--- LISTED ENTRIES ---

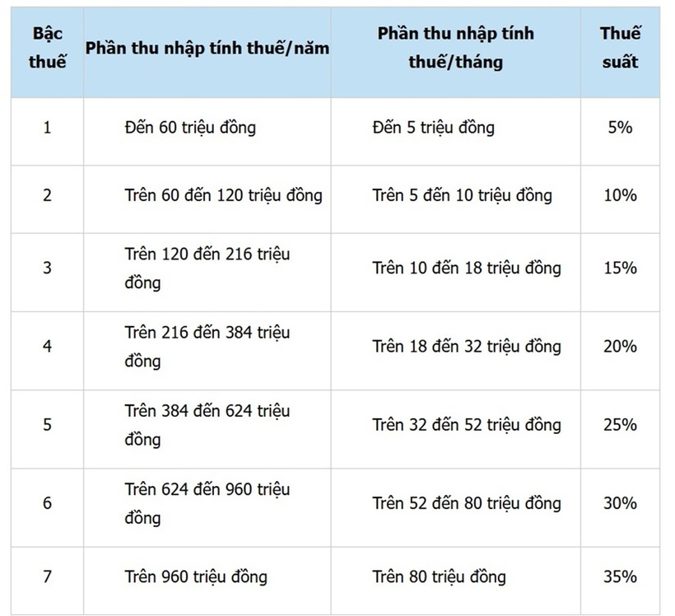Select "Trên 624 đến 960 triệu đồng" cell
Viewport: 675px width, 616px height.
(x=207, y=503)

---
--- LISTED ENTRIES ---

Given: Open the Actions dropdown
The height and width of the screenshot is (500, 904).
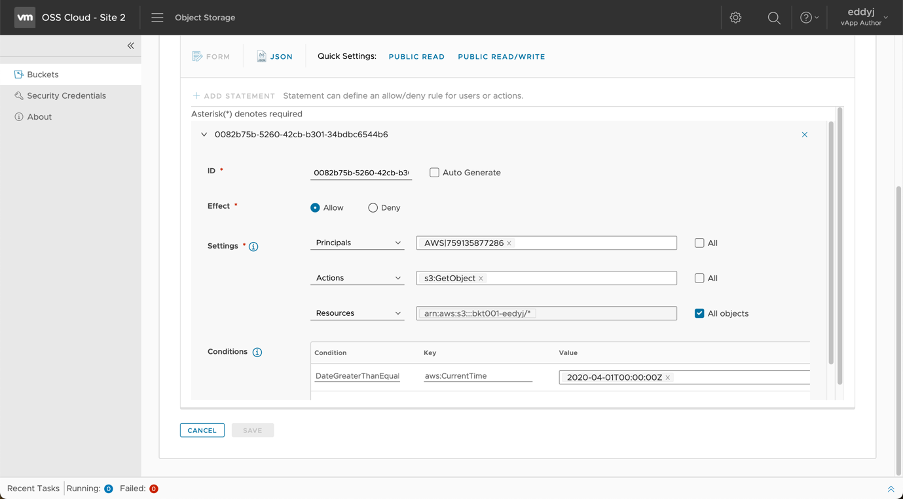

---
--- LISTED ENTRIES ---

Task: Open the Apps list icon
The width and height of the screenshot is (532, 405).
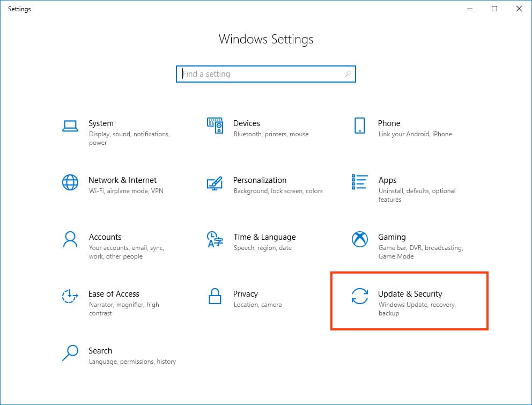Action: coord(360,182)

---

Reprint exactly the lines above that start at the one with "Given: Open the Actions dropdown" and end at the one with "The height and", keeping both and adding none.

Given: Open the Actions dropdown
The height and width of the screenshot is (500, 904).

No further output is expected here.